Unter den zahlreichen Büchern zu Dylan ist das Standardwerk von Heinrich Detering hervorzuheben, das jetzt in einer fünften, bis in die Gegenwart aktualisierten Auflage erschienen ist. Detering ist ein international geschätzter Literaturwissenschaftler und rückt dem Barden Bob entsprechend gründlich auf die Pelle. Hier wird nichts verschwiegen, auch die Versuche des jungen Dylan, sich mit fremden Federn (und musikalischen Vätern wie Woody Guthrie) zu schmücken, gnadenlos abzukupfern und seine Biographie mehrfach zu erfinden.

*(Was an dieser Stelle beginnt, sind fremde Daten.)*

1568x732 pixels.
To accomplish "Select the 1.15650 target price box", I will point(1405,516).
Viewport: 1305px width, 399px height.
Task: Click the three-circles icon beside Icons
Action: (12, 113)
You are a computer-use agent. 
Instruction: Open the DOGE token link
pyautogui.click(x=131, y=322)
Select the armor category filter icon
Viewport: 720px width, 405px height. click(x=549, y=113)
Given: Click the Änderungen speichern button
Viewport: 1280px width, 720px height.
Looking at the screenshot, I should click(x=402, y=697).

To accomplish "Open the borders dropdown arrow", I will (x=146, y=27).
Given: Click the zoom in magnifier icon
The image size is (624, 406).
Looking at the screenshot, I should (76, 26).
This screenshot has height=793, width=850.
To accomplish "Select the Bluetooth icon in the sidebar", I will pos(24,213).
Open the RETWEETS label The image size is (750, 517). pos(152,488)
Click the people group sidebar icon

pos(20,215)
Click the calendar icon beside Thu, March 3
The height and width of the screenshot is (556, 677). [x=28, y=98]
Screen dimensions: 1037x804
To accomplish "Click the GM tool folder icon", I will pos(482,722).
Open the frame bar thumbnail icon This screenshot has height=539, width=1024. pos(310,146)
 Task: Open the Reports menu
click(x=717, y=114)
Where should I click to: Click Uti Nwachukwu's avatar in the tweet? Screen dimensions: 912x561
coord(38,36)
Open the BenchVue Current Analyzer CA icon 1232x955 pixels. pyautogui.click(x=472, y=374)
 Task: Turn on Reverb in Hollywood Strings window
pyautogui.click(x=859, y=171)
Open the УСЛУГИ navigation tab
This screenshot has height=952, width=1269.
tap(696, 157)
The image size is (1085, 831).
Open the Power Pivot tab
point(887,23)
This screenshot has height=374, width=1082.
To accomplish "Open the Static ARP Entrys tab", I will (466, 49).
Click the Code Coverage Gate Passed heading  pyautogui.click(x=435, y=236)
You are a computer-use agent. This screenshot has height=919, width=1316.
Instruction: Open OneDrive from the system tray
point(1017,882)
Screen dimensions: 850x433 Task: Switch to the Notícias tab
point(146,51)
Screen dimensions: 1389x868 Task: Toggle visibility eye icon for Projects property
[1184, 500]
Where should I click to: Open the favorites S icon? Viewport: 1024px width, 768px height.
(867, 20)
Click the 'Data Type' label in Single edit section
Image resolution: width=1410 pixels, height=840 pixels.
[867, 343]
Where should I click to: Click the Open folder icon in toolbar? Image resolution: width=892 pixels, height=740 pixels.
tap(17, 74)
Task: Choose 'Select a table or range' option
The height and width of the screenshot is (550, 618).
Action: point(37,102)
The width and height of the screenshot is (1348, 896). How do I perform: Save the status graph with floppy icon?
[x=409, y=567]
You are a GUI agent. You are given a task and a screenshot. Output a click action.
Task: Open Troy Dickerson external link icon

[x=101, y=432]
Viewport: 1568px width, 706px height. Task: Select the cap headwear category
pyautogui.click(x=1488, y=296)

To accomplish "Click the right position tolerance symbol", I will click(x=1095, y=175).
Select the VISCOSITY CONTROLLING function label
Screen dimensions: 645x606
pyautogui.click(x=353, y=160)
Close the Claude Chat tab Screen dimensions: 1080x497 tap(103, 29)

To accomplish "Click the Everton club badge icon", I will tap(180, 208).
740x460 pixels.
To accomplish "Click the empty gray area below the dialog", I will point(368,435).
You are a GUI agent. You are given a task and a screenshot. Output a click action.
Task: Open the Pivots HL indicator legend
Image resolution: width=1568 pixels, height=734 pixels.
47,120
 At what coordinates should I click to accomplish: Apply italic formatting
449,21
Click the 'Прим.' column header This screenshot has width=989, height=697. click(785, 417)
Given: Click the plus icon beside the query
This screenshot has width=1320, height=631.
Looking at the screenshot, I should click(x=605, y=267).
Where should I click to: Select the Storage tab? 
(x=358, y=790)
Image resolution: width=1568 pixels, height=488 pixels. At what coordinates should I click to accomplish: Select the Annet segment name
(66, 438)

Deterings Buch ist keine Biographie, sondern eine ausführliche Werkanalyse, die sich sinnvollerweise an Dylans Leben orientiert. Die diversen Frauengeschichten bleiben fast unerwähnt, selbst Joan Baez, Dylans - badisch würde man „Bratkartoffelverhältnis“ sagen - Steigbügelhalterin zur Karriereleiter spielt nur eine untergeordnete Rolle.
Der Autor verfolgt konsequent den Sänger und Songschreiber mit den vielen Gesichtern auf der Suche nach dem „All-American-Songbook“; dem allumfassenden Kanon amerikanischer Geschichts- und Erzähltradition, dem Blues. Ein Ziel, das Dylan schon in jungen Jahren verfolgte, so Detering, der zahlreiche Zitat-Belege einstreut (gute Englischkenntnisse sind erforderlich). Detering schreibt über Dylan mit viel Respekt und Achtung, aber nicht mit Ehrfurcht. So geschieht ein Wunder: Das Buch ist für Dylan-Fans und für Dylan-Hasser ein gefundenes Fressen.
Heinrich Detering, Bob Dylan, Reclam, 216 S., 15 Fotos, 16,95 Euro.